Archive for June 24, 2010

News from the road

Posted: June 24, 2010 by f3technologies in F3 Technologies, FargoTube

An update from our sales team’s three-day trip to Nashville late last week: They met with several country-music producers, representatives from record labels, a video-production company, and a couple of people from a country-music television channel (there are several such channels, so your first guess may not be correct). On Wednesday, we sat down with two gals from a public-relations firm who will probably be able to open a lot more doors for us. 

Best of all, FargoTube appears to have generated some buzz: “People are starting to already know who we are before we meet them,” our business-development manager, Stephanie Miller, told me on Monday. It may have a lot to do with the affiliate agreement that we signed a couple of weeks ago with Strange Celebrity Entertainment, LLC and its business-savvy president, Kendall Bard.

Our activities in the world of country music started with a single personal connection we had in Nashville. But it’s shaping up to be a very promising market for us, and we like to think that the momentum we’re building there will allow us to crack markets even without previously existing connections.


A nice little coup for FargoTube earlier this week. We got it linked from and listed in SAGIndie’s directory of distribution companies for independent filmmakers.

You’re probably aware that the Screen Actors Guild is the primary professional resource and labor union for actors, directors, key grips, and all the other talent in the U.S. film industry.
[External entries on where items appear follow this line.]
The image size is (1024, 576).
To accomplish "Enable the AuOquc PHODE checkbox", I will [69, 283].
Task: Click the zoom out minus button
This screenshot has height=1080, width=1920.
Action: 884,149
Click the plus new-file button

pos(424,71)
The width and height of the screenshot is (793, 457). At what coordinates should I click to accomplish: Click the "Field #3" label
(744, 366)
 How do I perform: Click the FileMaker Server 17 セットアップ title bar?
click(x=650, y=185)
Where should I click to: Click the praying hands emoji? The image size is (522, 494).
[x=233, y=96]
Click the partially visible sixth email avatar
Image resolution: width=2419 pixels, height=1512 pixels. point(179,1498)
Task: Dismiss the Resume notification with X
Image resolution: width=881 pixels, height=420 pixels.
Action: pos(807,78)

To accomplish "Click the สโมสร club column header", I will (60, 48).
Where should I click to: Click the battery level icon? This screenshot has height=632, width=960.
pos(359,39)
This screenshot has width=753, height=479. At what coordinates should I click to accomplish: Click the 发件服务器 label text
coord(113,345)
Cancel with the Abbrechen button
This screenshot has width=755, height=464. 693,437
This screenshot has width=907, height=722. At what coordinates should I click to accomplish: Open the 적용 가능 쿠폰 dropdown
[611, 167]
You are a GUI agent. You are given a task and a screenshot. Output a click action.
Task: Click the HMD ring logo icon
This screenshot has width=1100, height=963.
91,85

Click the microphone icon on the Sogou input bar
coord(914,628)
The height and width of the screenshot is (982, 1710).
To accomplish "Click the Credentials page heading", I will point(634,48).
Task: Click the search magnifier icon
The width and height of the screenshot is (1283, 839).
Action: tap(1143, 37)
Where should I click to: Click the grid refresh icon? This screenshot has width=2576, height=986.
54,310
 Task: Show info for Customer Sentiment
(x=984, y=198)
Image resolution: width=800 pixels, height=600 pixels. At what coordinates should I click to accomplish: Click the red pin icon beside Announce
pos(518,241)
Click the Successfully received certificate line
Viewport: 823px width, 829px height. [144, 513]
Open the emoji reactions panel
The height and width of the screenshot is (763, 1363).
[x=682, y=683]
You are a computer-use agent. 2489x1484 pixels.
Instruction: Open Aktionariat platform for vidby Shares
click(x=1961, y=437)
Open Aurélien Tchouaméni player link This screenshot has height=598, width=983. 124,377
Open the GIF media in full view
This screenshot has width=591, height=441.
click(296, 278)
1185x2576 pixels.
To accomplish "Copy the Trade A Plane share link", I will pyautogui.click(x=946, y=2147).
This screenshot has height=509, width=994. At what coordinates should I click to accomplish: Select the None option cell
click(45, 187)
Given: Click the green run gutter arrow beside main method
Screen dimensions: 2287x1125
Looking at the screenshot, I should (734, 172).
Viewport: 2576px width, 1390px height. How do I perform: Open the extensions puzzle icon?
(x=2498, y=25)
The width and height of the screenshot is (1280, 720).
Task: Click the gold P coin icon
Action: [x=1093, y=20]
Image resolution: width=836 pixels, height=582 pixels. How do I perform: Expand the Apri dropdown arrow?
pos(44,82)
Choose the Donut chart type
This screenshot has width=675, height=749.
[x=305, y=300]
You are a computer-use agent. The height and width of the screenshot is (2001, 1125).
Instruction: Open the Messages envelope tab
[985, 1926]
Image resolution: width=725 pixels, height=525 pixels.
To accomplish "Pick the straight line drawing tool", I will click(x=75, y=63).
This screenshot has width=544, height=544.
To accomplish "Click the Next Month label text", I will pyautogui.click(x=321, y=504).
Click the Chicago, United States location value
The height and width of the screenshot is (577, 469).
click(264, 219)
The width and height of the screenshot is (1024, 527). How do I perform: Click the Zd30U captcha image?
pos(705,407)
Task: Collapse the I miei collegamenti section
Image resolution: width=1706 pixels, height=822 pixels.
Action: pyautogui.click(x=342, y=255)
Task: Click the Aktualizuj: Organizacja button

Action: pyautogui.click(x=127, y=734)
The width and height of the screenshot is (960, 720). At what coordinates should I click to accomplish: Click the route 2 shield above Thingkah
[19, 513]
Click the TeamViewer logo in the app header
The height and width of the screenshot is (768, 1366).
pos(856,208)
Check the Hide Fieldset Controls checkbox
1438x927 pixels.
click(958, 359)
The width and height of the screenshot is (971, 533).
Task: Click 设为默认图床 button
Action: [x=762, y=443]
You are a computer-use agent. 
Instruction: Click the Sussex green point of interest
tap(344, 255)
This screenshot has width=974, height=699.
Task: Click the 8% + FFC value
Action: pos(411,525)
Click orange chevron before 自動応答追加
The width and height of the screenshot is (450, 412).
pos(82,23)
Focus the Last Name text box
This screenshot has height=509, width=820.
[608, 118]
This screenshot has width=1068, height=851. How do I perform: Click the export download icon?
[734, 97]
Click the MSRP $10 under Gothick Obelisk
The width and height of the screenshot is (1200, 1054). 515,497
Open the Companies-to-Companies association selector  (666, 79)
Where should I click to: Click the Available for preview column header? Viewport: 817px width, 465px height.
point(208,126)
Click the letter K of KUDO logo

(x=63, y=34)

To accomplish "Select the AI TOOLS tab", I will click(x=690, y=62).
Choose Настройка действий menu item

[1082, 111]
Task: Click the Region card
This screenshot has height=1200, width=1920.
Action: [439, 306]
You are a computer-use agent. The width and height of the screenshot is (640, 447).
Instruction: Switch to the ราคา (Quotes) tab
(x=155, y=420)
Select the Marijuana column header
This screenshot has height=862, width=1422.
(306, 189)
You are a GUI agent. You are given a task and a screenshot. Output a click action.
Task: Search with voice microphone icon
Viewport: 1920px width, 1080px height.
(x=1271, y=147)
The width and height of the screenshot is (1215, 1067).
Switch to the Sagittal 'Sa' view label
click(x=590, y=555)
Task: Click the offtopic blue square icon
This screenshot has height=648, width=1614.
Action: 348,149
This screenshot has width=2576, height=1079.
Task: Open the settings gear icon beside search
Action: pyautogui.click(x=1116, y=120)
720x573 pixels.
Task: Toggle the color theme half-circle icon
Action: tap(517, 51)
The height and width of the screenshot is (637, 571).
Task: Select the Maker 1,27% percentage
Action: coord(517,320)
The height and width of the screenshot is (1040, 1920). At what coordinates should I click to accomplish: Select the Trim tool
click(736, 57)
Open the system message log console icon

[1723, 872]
The guild launched SAG Indie in 1997 as an additional resource for the growing number of filmmakers and television producers outside the major studios or, as SAG puts it, a “gentle and loving union between the hard working thespians of the world and the passionate filmmaking mavericks who buck the system.”

While FargoTube is a powerful tool for any sort of video content, it’s especially important for moviemakers who don’t have access to the vast distribution networks that large integrated studios have. Independents have to put in tremendous efforts to reach viewers, including aggressive networking within the industry, and submitting their works to film festivals from Tribeca to Telluride to Toronto. Big events often lead to distribution arrangements, but mainly for the relative handful of films that are screened there.

FargoTube is an entirely different way of doing business: It allows filmmakers to promote and sell their work at the same time instead of treating one as a step to the other. It puts the artists in direct contact with viewers.

FargoTube delivers videos in “tubes” – social networks set up and customized by filmmakers and other content owners. Fans can create profiles with pictures of themselves, e-mail other fans and set up their own networks of friends within each tube.

The service is free for filmmakers, who collect a significant portion of revenue from their films on FargoTube. A tube owner can set up a preview period or trailer for a video before the viewer is prompted to purchase the entire video or sign up for a subscription.

Tubes allow multiple revenue streams. One creator might charge for each viewing, while independent studios with multiple short films or webisodes might choose to allow access on a subscription basis. Owners can also allow advertising as an additional revenue source. They can announce upcoming releases and screenings in upcoming film festivals.

In short, FargoTube is a versatile tool that can either supplant or magnify existing distribution channels and marketing tools. We’re confident that independent filmmakers will start using it in significant numbers once they see what it can do for them.